Would you print every row below verbatim, leaving out the pictures?

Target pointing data
__________________________________________________
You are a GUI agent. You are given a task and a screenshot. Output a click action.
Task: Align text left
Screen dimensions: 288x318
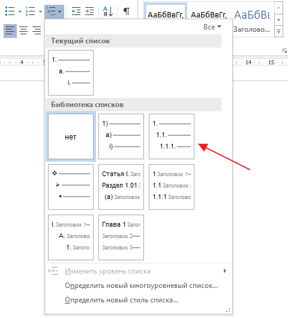point(10,31)
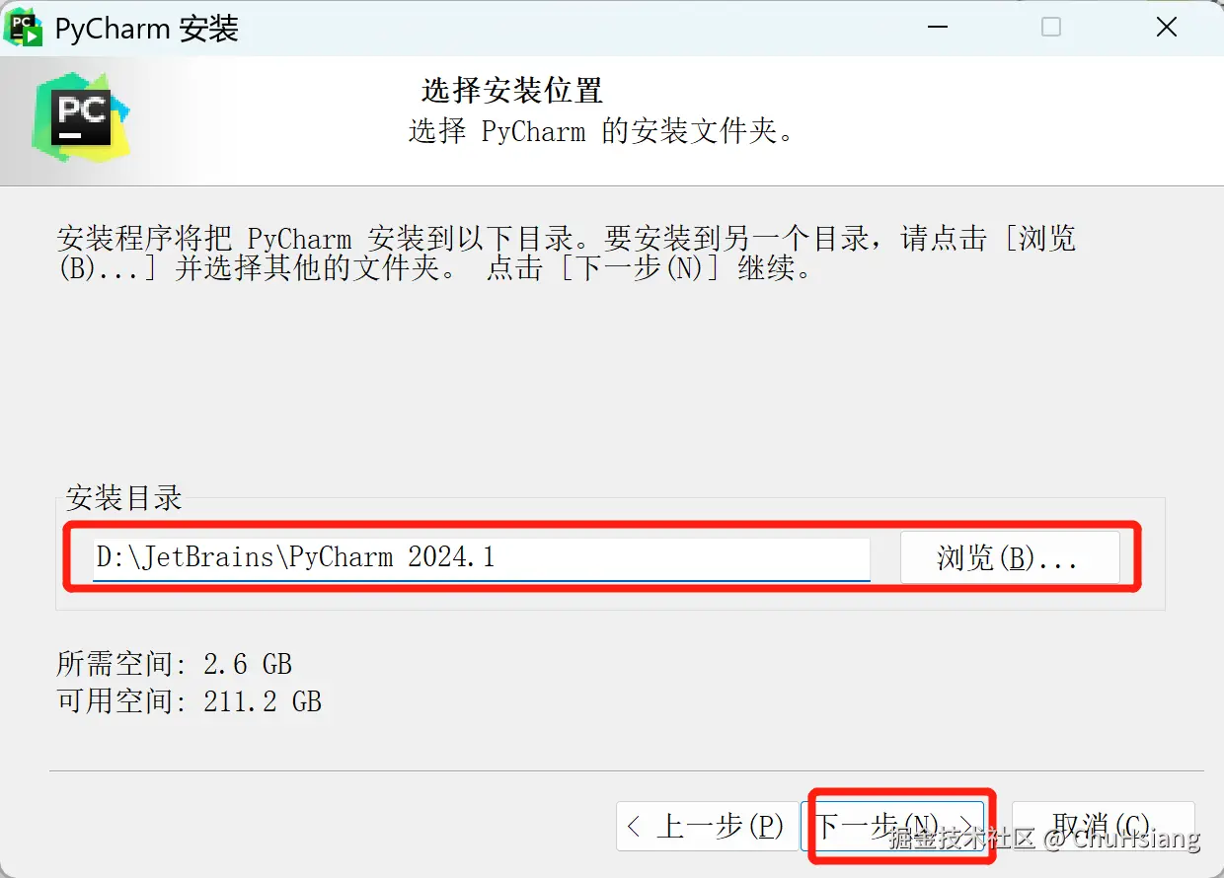The image size is (1224, 878).
Task: Focus the install directory path field
Action: coord(482,557)
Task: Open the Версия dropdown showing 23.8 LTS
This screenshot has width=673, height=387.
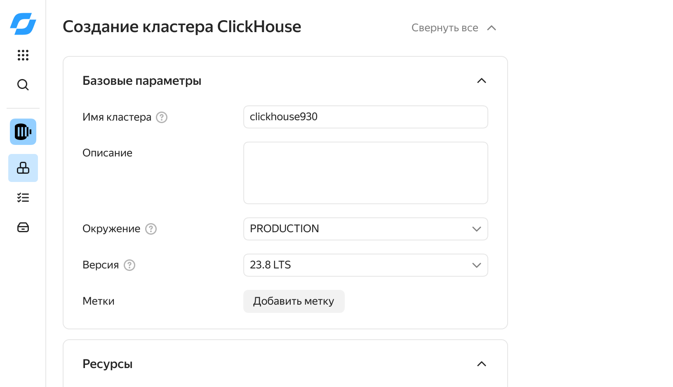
__________________________________________________
FULL OUTPUT:
You are a GUI agent. You are given a task and a screenshot. Output a click action.
Task: Align text left
Screen dimensions: 288x318
point(10,31)
The image size is (1224, 878).
Task: Focus the install directory path field
Action: coord(482,557)
Task: Open the Версия dropdown showing 23.8 LTS
This screenshot has width=673, height=387.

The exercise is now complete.